Locate every line below that contains the word "Click" and copy each of those lines in full.

= = = = = = =

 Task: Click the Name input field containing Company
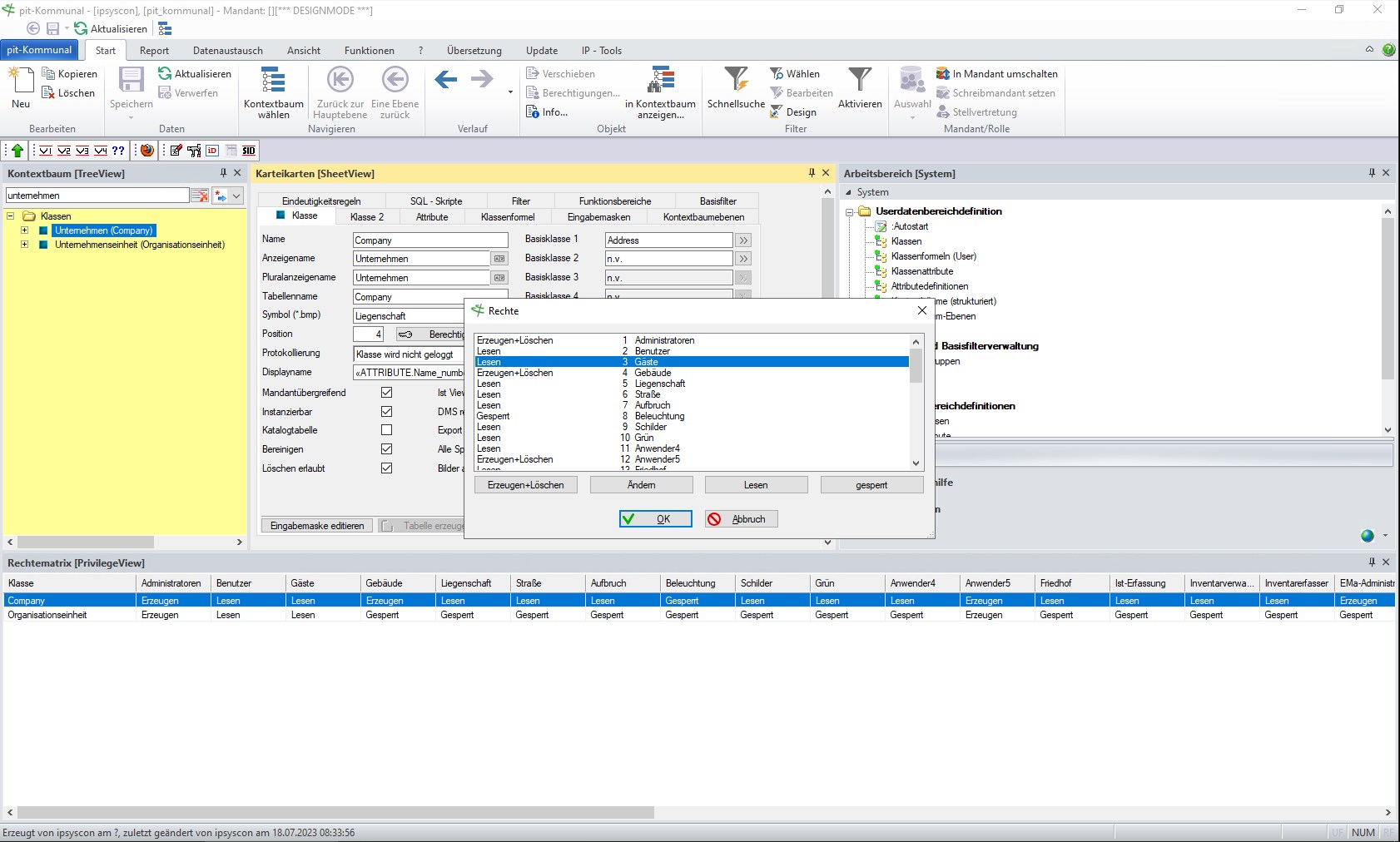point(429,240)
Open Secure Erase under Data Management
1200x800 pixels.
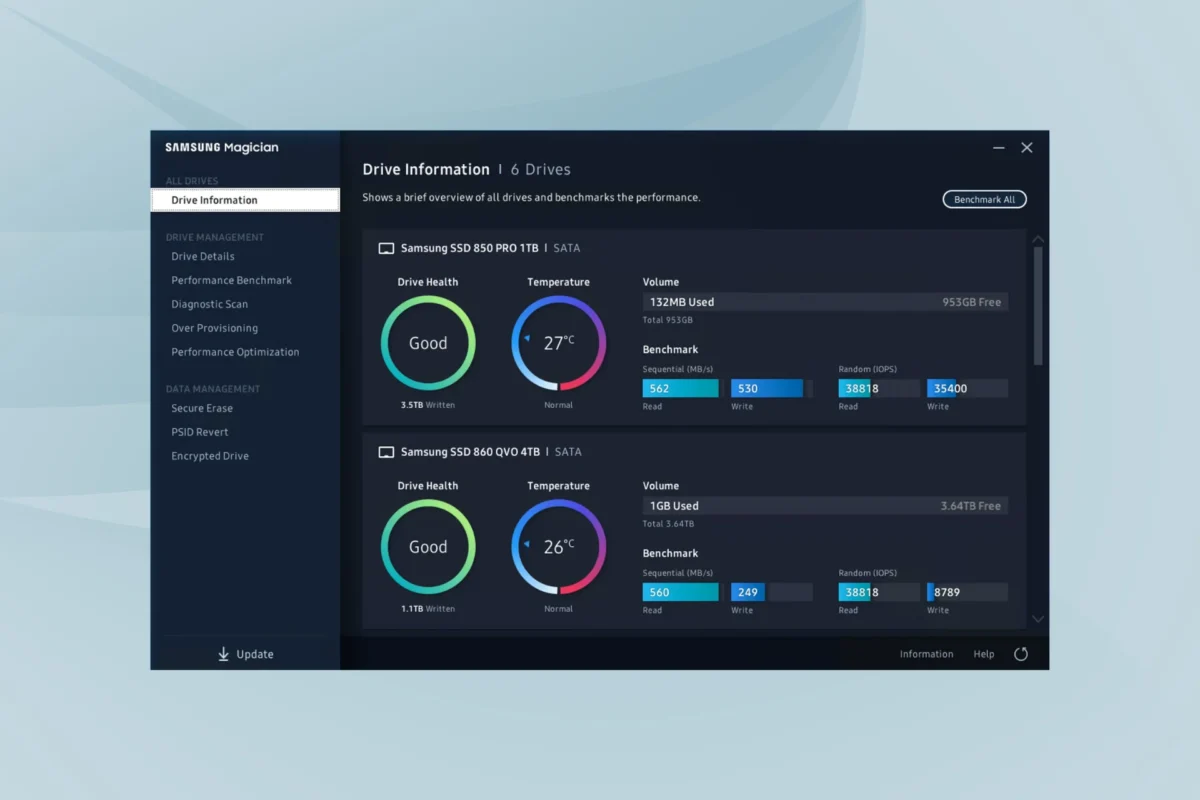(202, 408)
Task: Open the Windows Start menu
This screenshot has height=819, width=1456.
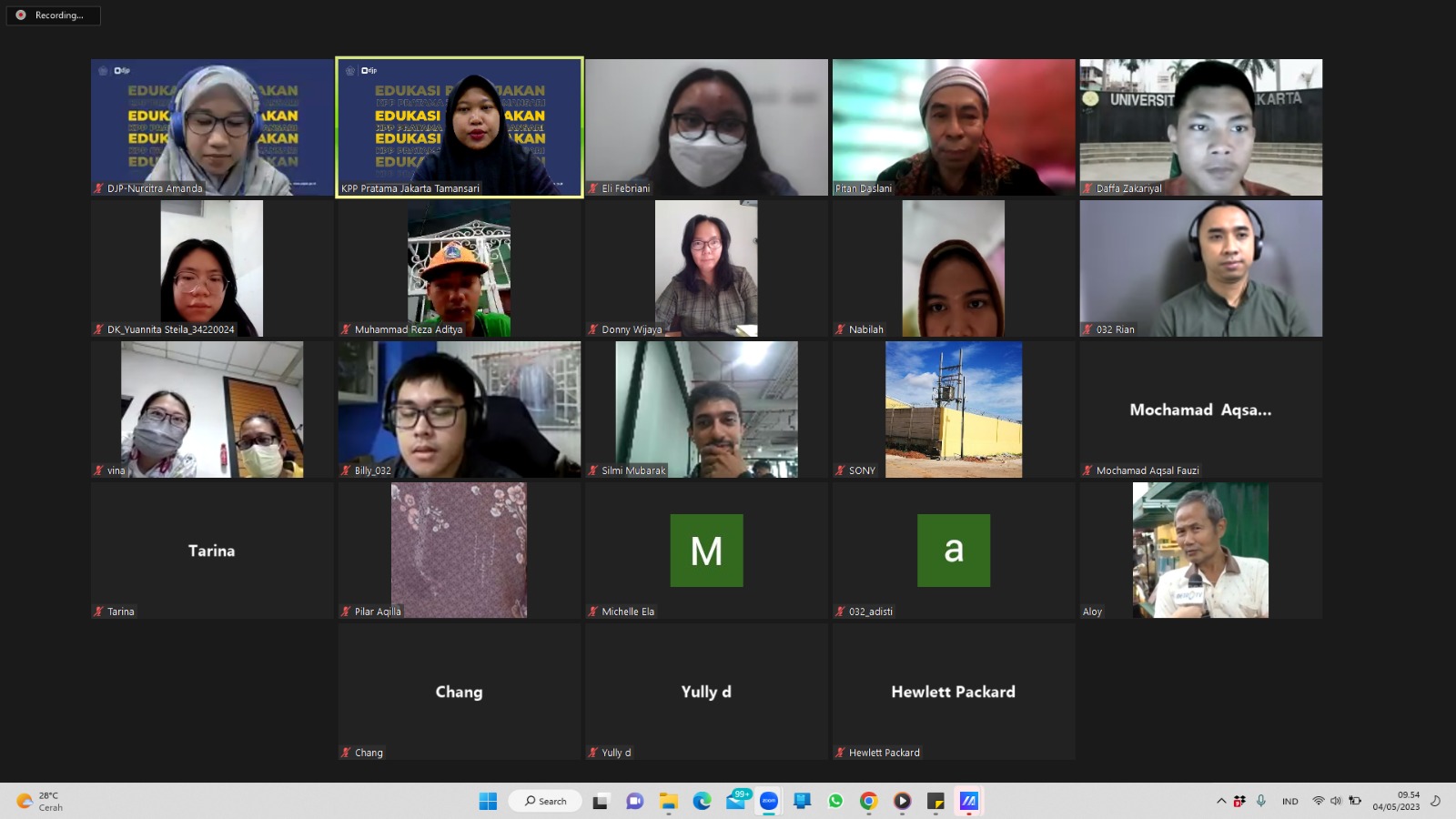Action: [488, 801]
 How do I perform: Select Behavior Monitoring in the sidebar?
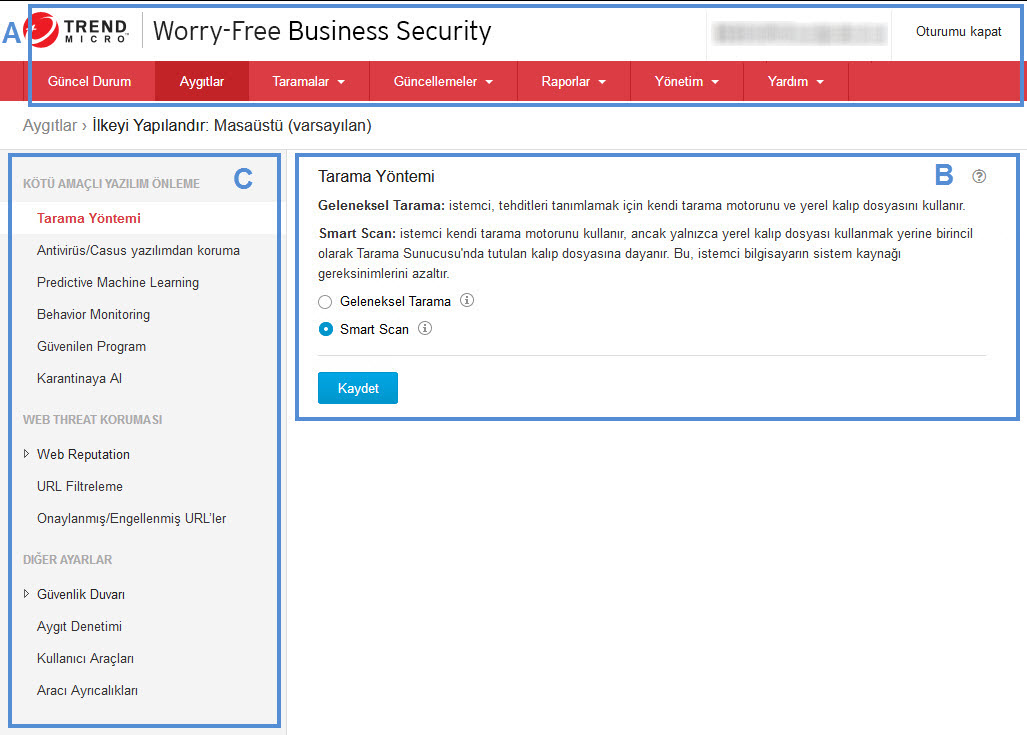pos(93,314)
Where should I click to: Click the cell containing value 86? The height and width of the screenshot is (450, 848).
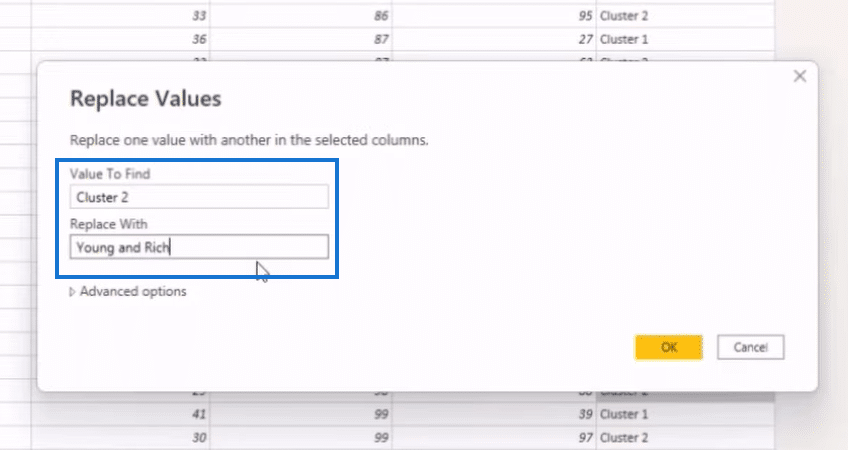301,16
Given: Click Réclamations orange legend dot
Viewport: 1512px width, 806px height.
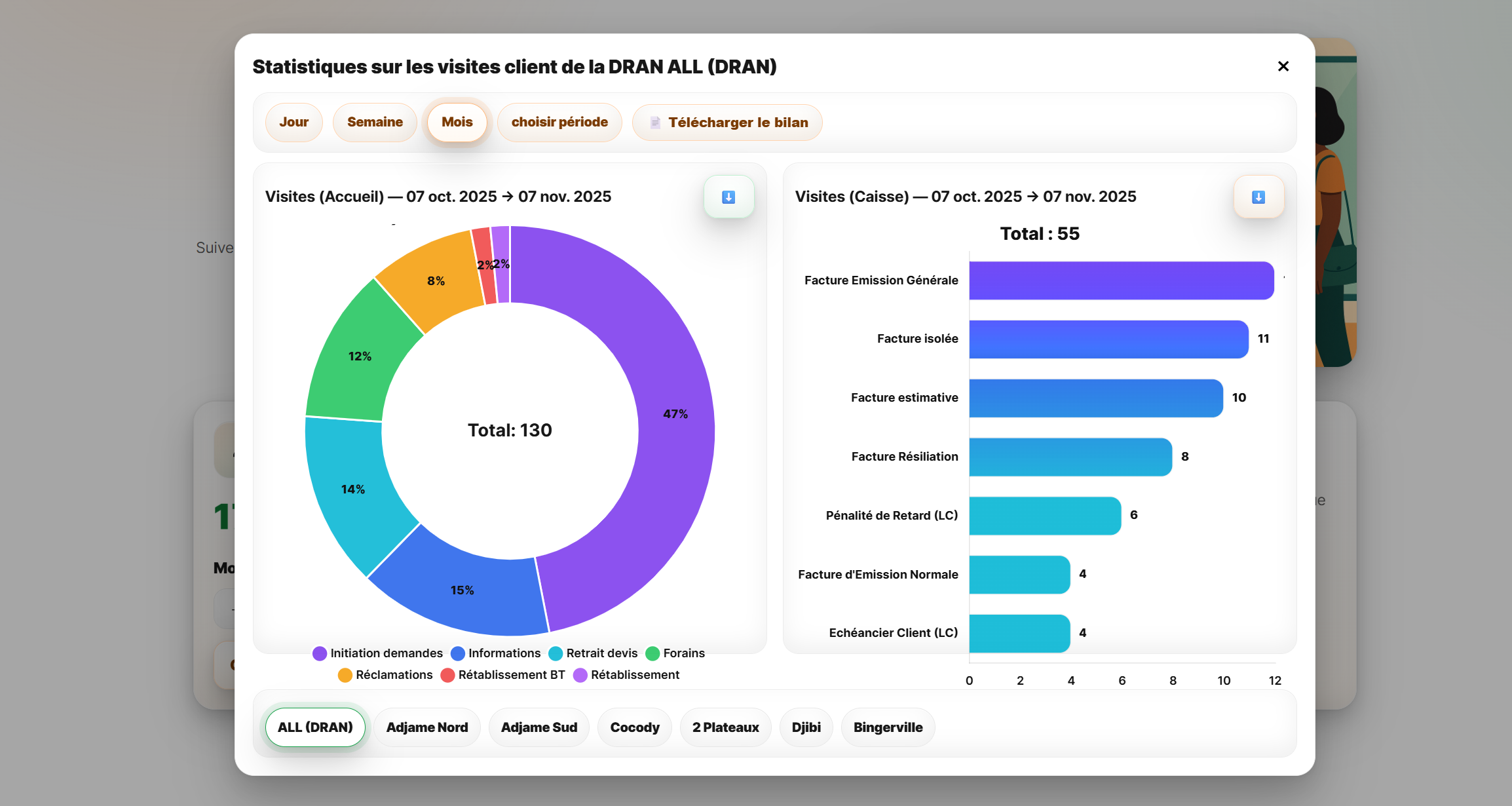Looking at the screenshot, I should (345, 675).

= = = = = = =

Written answer -
 Task: Click the Name input field containing Company
Where should I click to: Click the cell containing value 86? The height and width of the screenshot is (450, 848).
Given: Click Réclamations orange legend dot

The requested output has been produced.